The initial procedure is not for the faint of heart. Because neither the brain nor the skull has nerve endings, and because Swoboda needed to be alert enough to respond to cues during the surgery, he received no general anesthesia. The medical team did numb his scalp, but Swoboda describes the experience as unnerving.
“When they drilled, it sounded like a jet plane taking off,” Swoboda says. “It was very loud, but I didn’t feel a thing.” He says he was secured to the operating table with what’s called a halo, a device that restricts movement of the head and enables surgeons to accurately place the electrodes without damaging the brain. The procedure took about four and a half hours. Two weeks later, Norregaard implanted the battery in Swoboda’s chest.
About a month afterward, Rolan turned on the stimulator and programmed it. He says that though Swoboda is responding well, he’ll need to make periodic adjustments to the DBS unit over time.
“The key to making the right adjustments that benefit the patient the most involves not only skill as a movement disorder neurologist but experience in programming these devices well,” he writes in an email. Rolan has been involved in programming deep brain stimulators since their initial use in the late ’90s.

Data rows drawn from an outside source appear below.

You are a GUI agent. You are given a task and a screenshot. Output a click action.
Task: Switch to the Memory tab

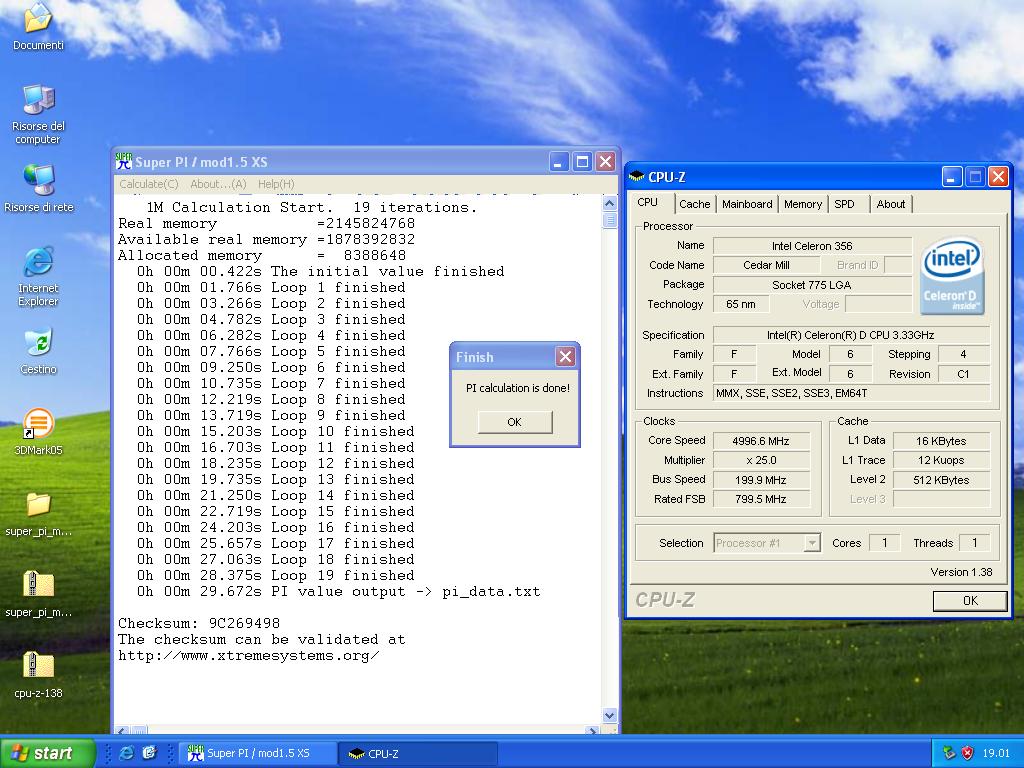802,204
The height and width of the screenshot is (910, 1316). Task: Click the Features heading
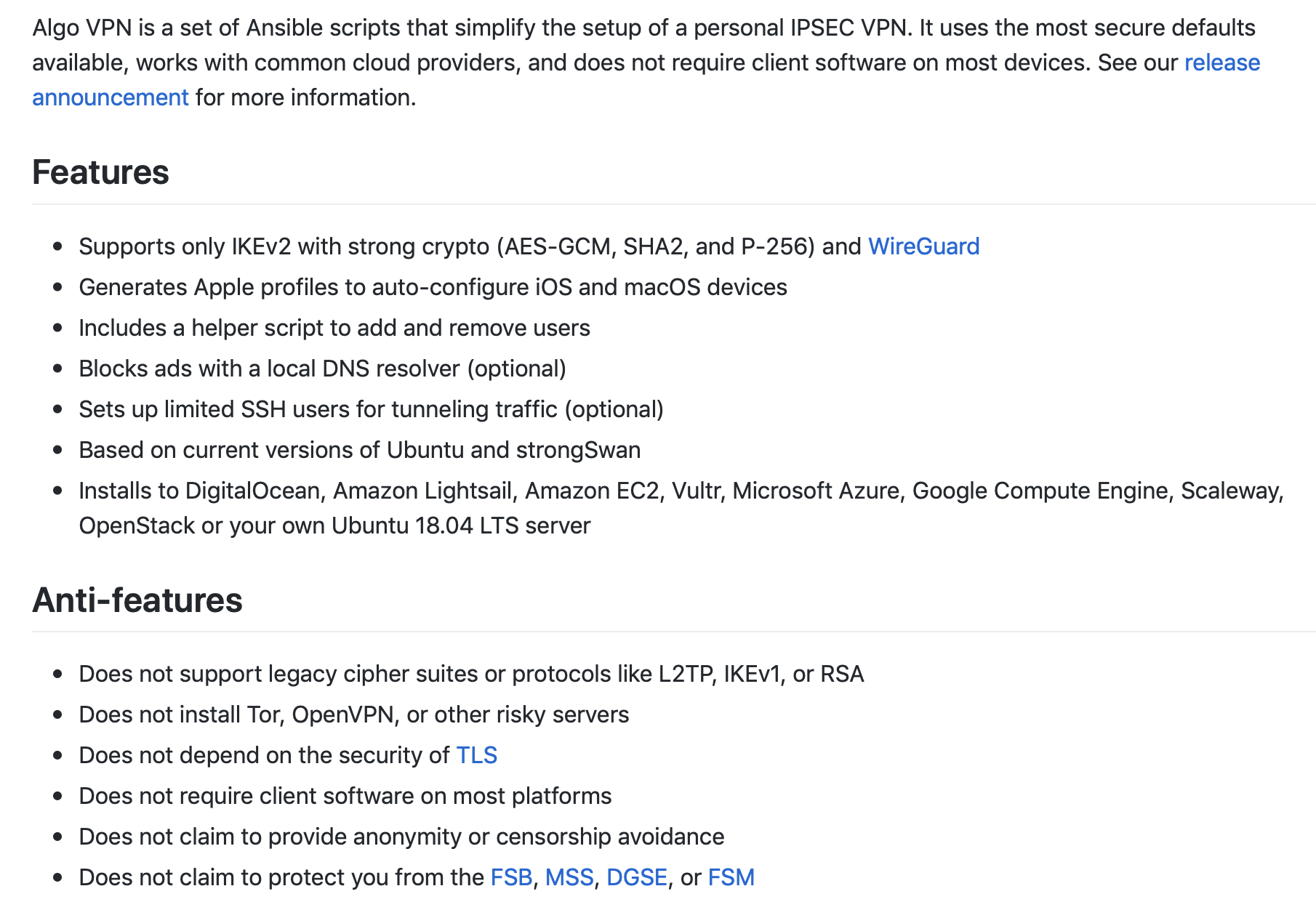(x=100, y=172)
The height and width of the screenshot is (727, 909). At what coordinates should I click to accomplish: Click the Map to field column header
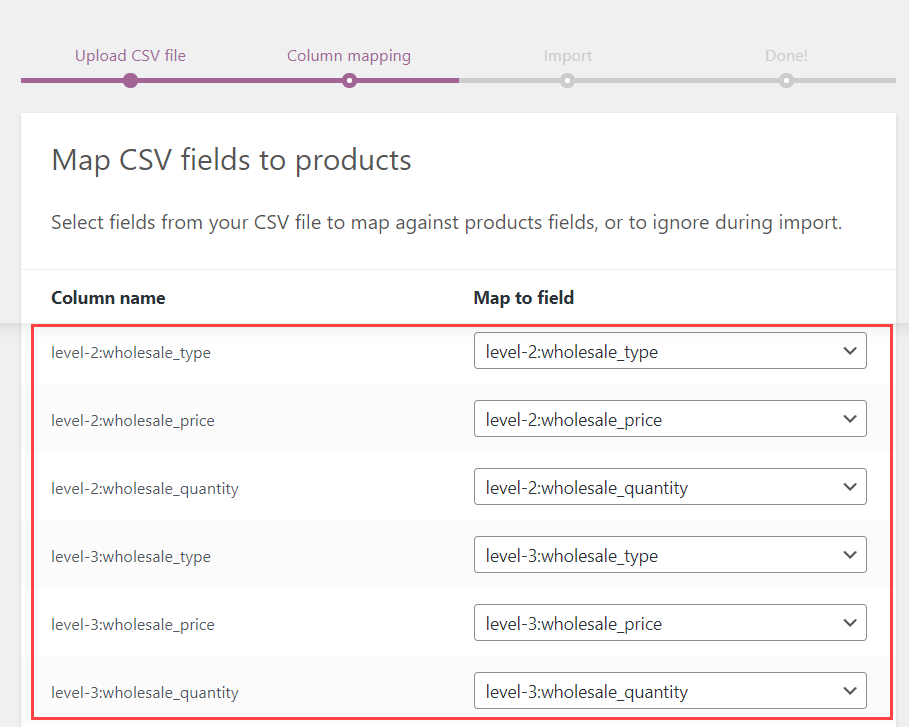[524, 298]
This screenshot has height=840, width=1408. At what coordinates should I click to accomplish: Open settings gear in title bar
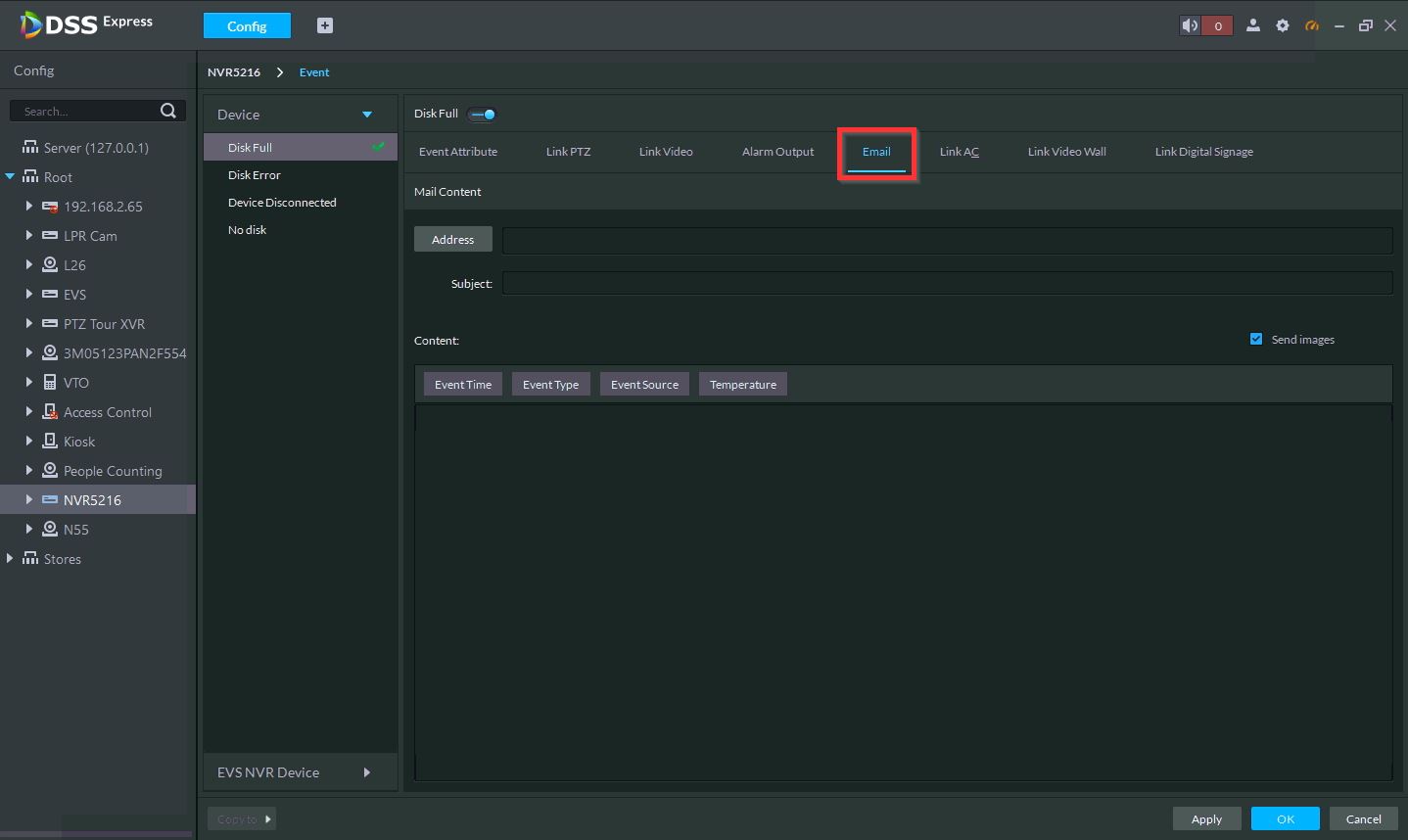click(1283, 25)
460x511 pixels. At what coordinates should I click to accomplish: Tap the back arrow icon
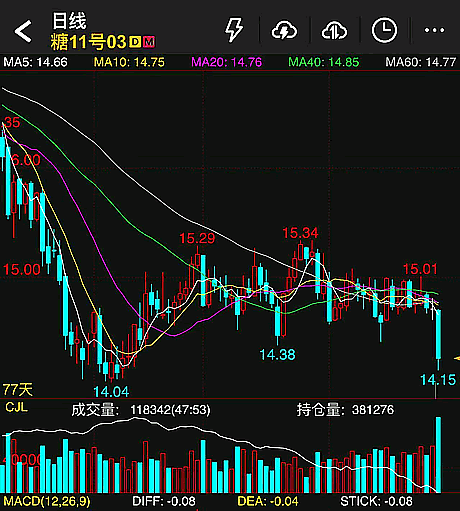(x=23, y=31)
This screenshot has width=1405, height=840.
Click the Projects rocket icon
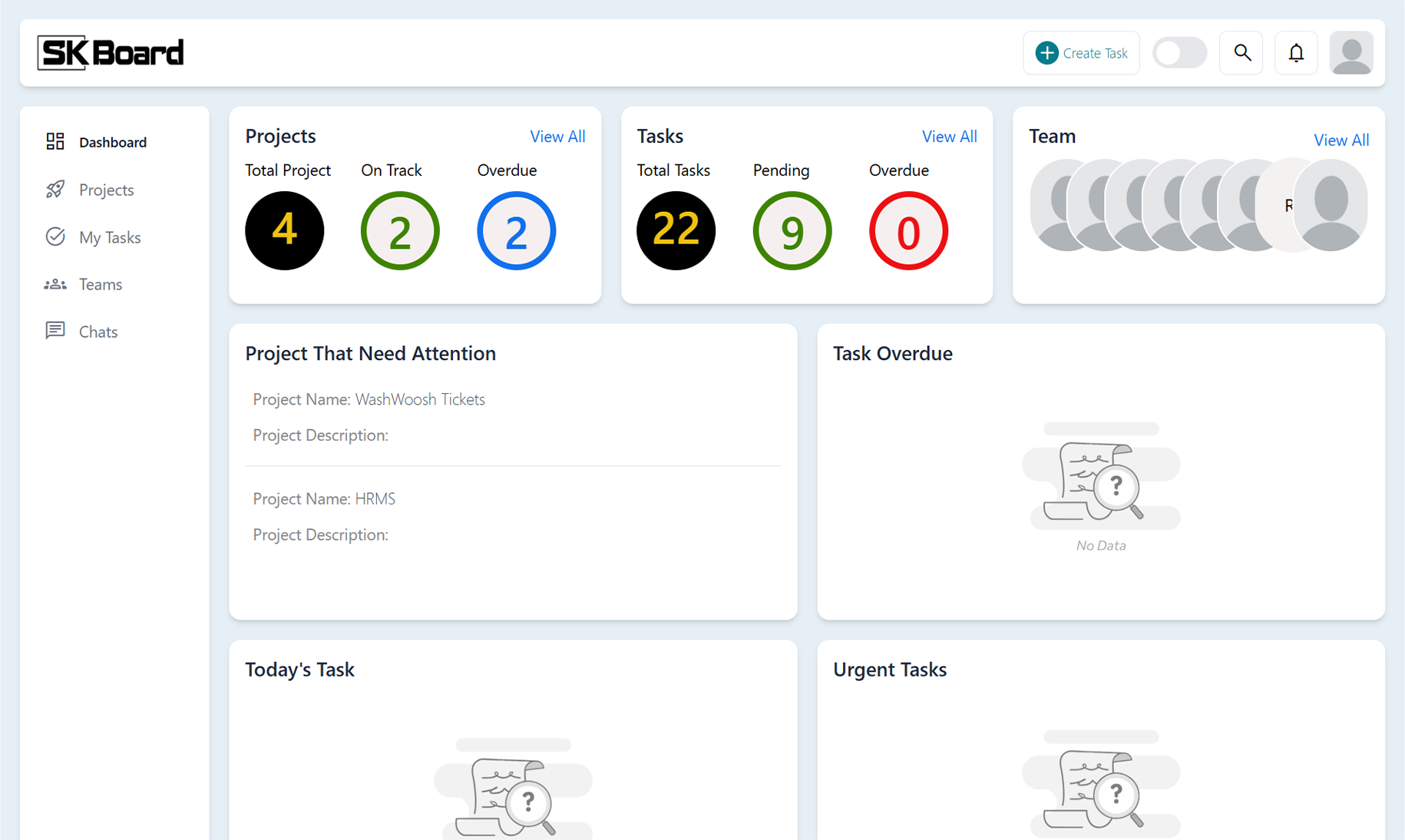pos(55,190)
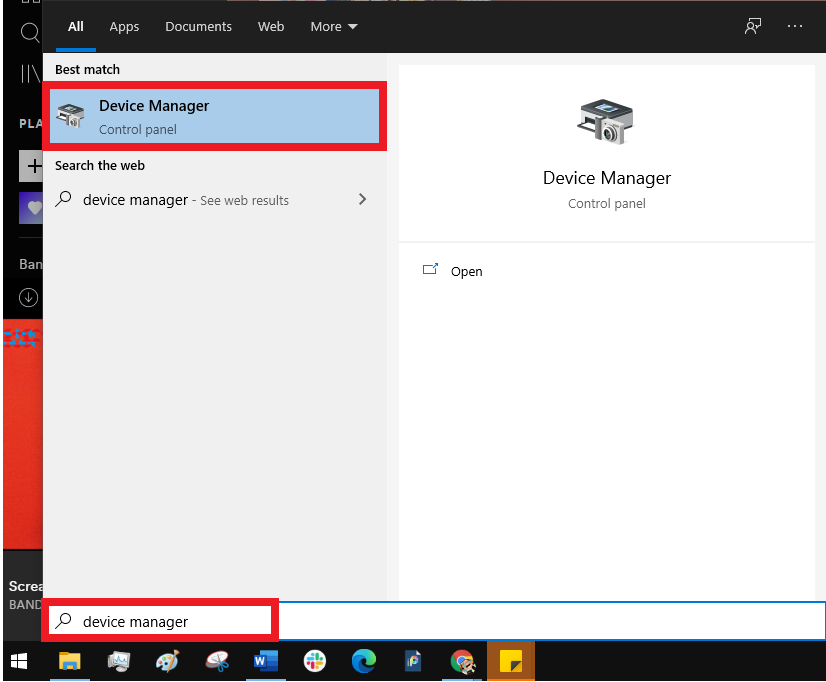Click the Start button
This screenshot has width=826, height=682.
20,661
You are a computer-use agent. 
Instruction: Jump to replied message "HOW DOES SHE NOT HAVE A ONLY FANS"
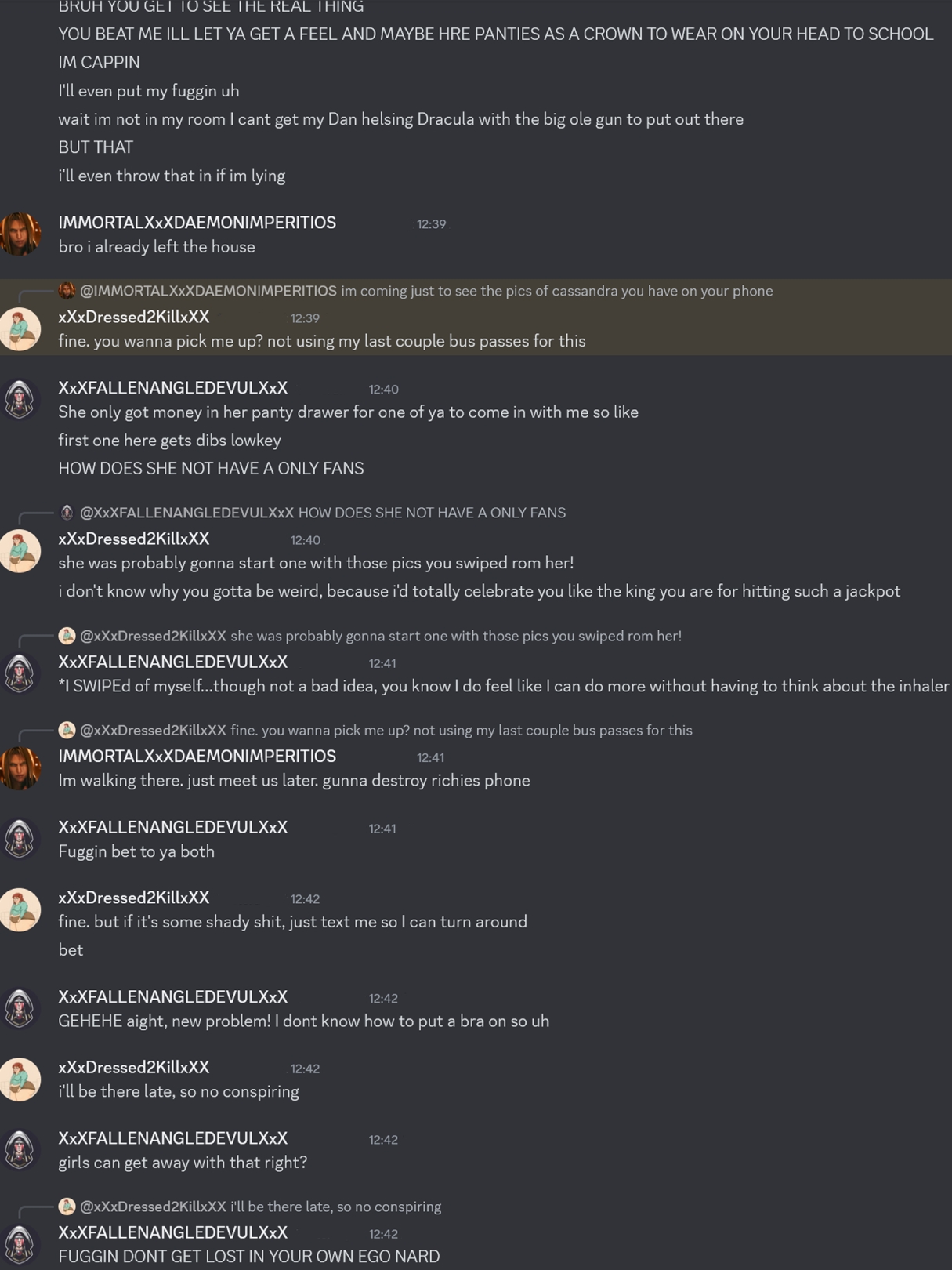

Swoboda says that over the past six months, his fingers are more nimble, he doesn’t shuffle as much, he takes one pill instead of four and expression has returned to his face. He’s also back to riding his bike.
“The goal of the surgery is to stave off the symptoms, to make the progression slow way down,” he says. “We won’t know for several years if that’s the case, but it’s starting off great. My wife says I’m doing 70 percent better than I was. I’ll take 70 percent.”